I was planning on picking up some 5 gallon buckets from Dunkin Donuts. In terms of a honey gate...is that something one can buy a part from home depot. I have seen their plastic ball valves and was wondering if that was sufficient or does the gate need to be a specific food grade plastic?


----------



## blammer (Jul 28, 2006)

they do sell just the honey gates at some of the bee supply places, just make sure you get at least a 2" gate.
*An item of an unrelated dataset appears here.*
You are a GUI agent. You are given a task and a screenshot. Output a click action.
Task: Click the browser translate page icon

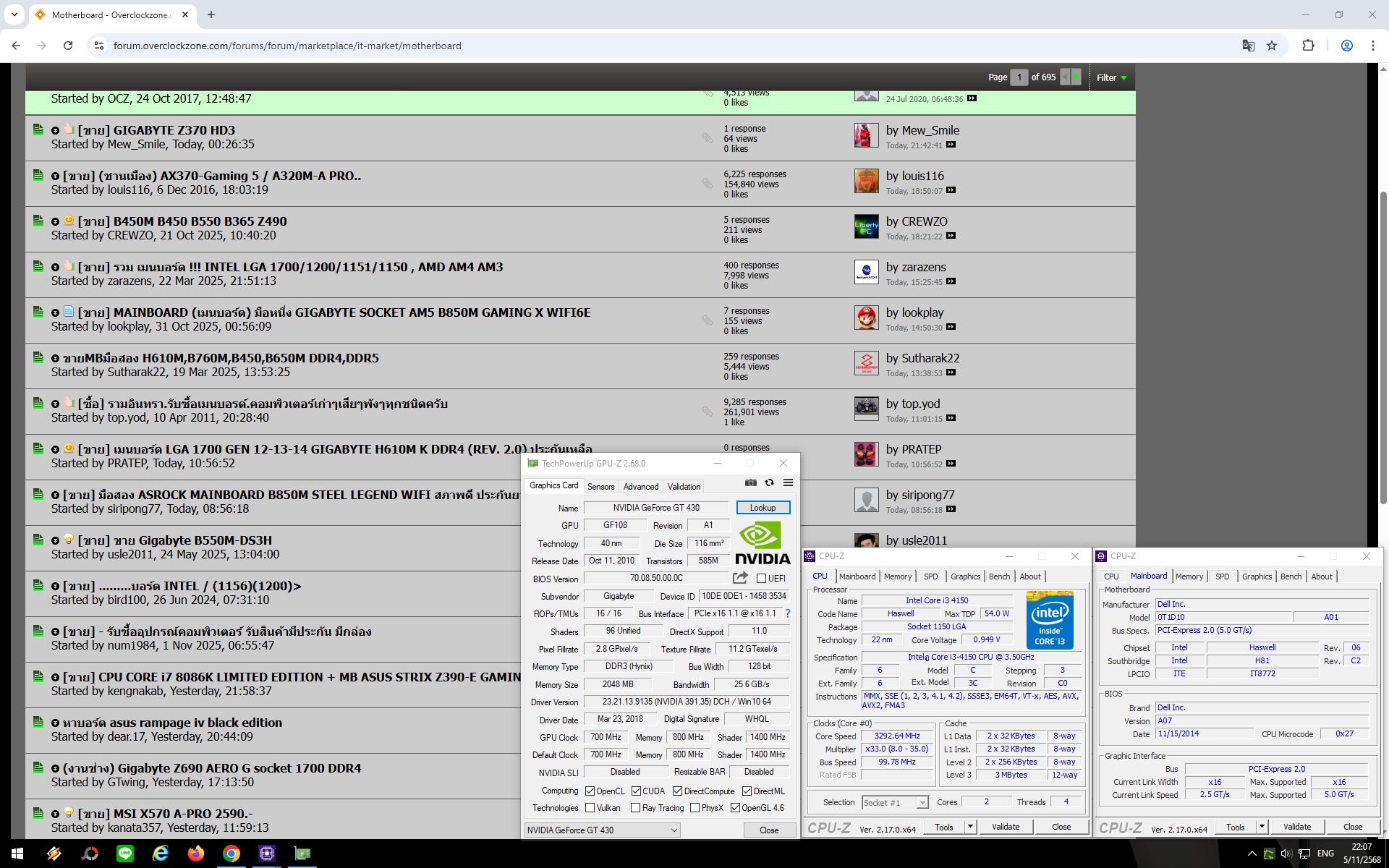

I hear anything smaller and the honey will not flow well.


----------



## Troy (Feb 9, 2006)

Brushy Mtn sells the gate here for 12.49

http://www.brushymountainbeefarm.com/products.asp?pcode=873


----------



## bluegrass (Aug 30, 2006)

You can use any of the larger brass ball valves or the plastic ball valves. The honey gates that the bee supply houses sell are a little on the spendy side and I have been unable to find them anywhere else. On the up side they are less mess than the ball valves because they cut off at the end of the valve instead of the middle.


----------



## papar (Apr 10, 2007)

*wine supplies*

you might want to try a wine making supply outfit. I make wine and use some of the same valves and I think they are cheaper


----------



## honeyman46408 (Feb 14, 2003)

O have bought honey gates from Dadant & Mann Lake and I like the one from Dadant best, just works better.


----------



## Curtis (Jun 25, 2005)

Go with a honey gate, easy to use. I use Dadant's.
Curtis


----------



## Michael Bush (Aug 2, 2002)

If you buy the brass ball valve, you can cut the excess space off the end and it makes a very fine honey gate. The plastic ones from the bee suppliers are cheaper.


----------



## shughes (Jan 17, 2007)

thanks for all the info. due to the responses i just went ahead and ordered some honey gates from Miller Bee Supply which is local to me.


----------



## greenbeekeeping (Feb 13, 2003)

I use brass ball valves. I have a 2 inch one on the bulk tank and a 1 inch valve on the bottling tank. We just machined the threads away on the one side.


----------